Q. What is Al Jazeera?
A. Al Jazeera is a 24 hour News Channel based in Doha, the capital of Qatar. Al Jazeera aims to cover global news events from an Arabian perspective.
Q. What do you mean 'an Arabian perspective'?
A. It concentrates on issues and events that affect the Arab and Muslim worlds. The wars in Iraq and Afghanistan are examples, of course, but the 'Arab Uprising' across the region has seen Al Jazeera shoot to the fore as they have managed to get journalists on the ground to cover news as it happens.
Q. Why do they want weather?
A. Good question. I asked the boss that in my interview. He said it was because the weather impacts greatly upon the channel's viewers. (Al Jazeera has huge viewing figures in Southeast Asia, for instance - a region which suffers the effects of monsoon rains and typhoons.) But he also told me the station is committed to covering issues such as climate change and the environmental impacts.
Q. Do you have to be in Doha to do the forecast? Couldn't you do it from the UK?
A. I suppose it is possible. But Al Jazeera is based here. This is the hub of everything and it is best to be a part of that. It makes it easier to intereact with presenters and producers and to deliver the services they want.
Q. Is it safe out there?
A. I certainly hope so. I wouldn't have left home if I didn't think the risk of something bad happening was no greater than in the UK. Qatar is a virtually crime-free country. It has a stable government and a contented population. Better than the UK, in fact!
Q. Are your forecasts any good?
A. A reasonable question. You know what the answer is going to be. The forecasts we show 'on air' are based on output from the Global Forecast System which is the wave model run by the National Center for Environmental Prediction, based in the United States.
Like all computer models it is good at some weather situations, not so good at others. But it bares favourable comparison with the likes of the Met Office models.
Q. Do you predict the weather or just present it?
A. It would be easy enough just to follow the raindrops and tell people what is on the charts. But this job is mix of meteorology and climatology and we strive to add something to the forecast as well as including things which are of value to viewers but not strictly meteorological. For example, wildfires across the southwestern states of the U.S. in June 2011, or volcanic ash predictions after the recent eruptions in Chile and Eritrea.

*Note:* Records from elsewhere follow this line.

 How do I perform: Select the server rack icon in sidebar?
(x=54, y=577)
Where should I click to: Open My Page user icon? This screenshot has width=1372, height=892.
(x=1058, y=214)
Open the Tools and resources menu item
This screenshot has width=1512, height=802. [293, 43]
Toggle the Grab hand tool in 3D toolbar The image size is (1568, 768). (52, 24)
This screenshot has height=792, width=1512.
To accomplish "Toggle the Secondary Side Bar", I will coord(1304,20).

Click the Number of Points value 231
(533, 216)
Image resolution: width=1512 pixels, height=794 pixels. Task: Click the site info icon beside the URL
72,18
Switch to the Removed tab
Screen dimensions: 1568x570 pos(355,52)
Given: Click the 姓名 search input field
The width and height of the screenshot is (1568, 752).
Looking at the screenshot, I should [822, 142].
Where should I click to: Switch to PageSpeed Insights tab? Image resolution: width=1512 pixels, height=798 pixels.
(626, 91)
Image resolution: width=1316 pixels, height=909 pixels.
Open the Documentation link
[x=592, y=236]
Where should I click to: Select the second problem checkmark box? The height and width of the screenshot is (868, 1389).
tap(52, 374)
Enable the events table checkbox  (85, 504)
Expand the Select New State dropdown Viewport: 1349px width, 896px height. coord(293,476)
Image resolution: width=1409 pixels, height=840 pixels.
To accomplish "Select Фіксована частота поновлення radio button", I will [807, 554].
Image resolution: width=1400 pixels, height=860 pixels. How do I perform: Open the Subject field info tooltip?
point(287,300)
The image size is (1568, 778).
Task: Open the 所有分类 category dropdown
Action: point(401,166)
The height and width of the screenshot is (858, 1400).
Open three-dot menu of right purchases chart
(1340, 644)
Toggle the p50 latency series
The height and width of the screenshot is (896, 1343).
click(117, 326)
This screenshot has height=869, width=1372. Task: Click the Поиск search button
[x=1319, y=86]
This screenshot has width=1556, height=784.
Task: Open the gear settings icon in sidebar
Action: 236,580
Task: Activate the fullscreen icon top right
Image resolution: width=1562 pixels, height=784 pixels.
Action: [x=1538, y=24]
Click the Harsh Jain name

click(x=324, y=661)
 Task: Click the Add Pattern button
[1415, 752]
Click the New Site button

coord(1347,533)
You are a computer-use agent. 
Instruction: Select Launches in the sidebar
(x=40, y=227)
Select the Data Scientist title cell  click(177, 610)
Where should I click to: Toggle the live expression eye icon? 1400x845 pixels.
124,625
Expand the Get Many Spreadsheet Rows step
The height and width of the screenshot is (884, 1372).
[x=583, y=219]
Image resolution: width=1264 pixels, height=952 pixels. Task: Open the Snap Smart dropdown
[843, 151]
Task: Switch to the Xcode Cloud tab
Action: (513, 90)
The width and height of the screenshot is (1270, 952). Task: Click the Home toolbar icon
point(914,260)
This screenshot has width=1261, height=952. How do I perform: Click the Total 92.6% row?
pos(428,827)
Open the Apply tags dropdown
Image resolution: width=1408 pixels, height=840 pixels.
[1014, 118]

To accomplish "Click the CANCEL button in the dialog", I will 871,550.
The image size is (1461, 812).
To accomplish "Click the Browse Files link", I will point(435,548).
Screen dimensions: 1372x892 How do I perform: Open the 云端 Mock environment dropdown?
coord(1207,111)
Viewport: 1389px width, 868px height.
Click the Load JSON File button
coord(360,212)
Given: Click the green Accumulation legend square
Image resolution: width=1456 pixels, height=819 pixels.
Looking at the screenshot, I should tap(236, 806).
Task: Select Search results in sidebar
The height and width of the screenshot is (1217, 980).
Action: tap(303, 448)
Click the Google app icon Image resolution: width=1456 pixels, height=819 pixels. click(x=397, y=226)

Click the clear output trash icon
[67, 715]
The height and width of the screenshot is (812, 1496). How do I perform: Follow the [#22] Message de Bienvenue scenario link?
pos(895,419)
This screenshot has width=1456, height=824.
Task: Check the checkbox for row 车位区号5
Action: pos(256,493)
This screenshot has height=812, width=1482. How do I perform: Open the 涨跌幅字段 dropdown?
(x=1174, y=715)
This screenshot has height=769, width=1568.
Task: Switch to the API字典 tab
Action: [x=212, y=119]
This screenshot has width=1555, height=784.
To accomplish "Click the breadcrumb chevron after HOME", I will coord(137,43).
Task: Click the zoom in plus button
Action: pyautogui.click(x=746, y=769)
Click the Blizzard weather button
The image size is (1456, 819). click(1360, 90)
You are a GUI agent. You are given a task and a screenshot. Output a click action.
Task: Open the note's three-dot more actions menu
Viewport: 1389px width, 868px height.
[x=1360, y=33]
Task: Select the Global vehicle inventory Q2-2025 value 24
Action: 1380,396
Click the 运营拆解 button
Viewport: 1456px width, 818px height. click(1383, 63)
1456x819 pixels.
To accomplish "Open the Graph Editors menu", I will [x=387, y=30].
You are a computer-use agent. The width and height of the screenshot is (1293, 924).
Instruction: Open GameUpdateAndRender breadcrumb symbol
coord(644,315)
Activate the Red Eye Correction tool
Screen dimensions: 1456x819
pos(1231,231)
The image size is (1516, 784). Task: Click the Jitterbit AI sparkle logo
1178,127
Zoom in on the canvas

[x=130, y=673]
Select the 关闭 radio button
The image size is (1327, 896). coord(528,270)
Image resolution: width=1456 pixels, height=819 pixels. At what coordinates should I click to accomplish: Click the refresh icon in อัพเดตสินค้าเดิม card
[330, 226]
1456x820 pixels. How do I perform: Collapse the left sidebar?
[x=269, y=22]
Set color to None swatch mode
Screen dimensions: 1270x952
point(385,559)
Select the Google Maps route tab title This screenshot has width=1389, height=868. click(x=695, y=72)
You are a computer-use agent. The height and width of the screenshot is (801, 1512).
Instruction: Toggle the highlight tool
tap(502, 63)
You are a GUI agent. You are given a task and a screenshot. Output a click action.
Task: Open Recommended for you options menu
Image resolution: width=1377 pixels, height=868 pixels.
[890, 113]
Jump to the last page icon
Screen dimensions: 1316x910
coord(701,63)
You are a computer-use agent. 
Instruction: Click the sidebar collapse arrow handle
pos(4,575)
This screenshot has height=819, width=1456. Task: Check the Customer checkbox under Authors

Q. Isn't it easy, telling people that the weather is 'hot, hot, hot"?
A. It would be if that was the case. Temperatures in the Gulf region vay considerable. For much of the year it is perfectly comfortable, even when the temperature reaches 40 degrees. But high humidity and duststorms can change that
The Gulf aside, I am here to forecast world weather and that is a hugh challenge. Sure, I have the computer models to predict the movement of rain areas on a day-to-day basis, but the skill is in adding value to the predictions. What will be impact be of another bout of heay rain on the Missouri Basin? Will the low cloud generated by the cool waters of the Oman Coast Current give drizzle in Salala? Will the monsoon depression over the Bay of Bengal generate enough rain to cause landslides and loss of life?
To be honest, I don't know the answers to all these questions. But Steff, Everton and Kevin have been with Al Jazeera longer than I have and between us, we usually come up with an answer.
Q. Will we see you on our screens again in the Points West region?
A. I really don't know. It isn't impossible. But I want to make a success of things out here and I want to use our time in the Arabian Peninsula to experience the culture and to use Qatar as a base to travel all over this part of the world.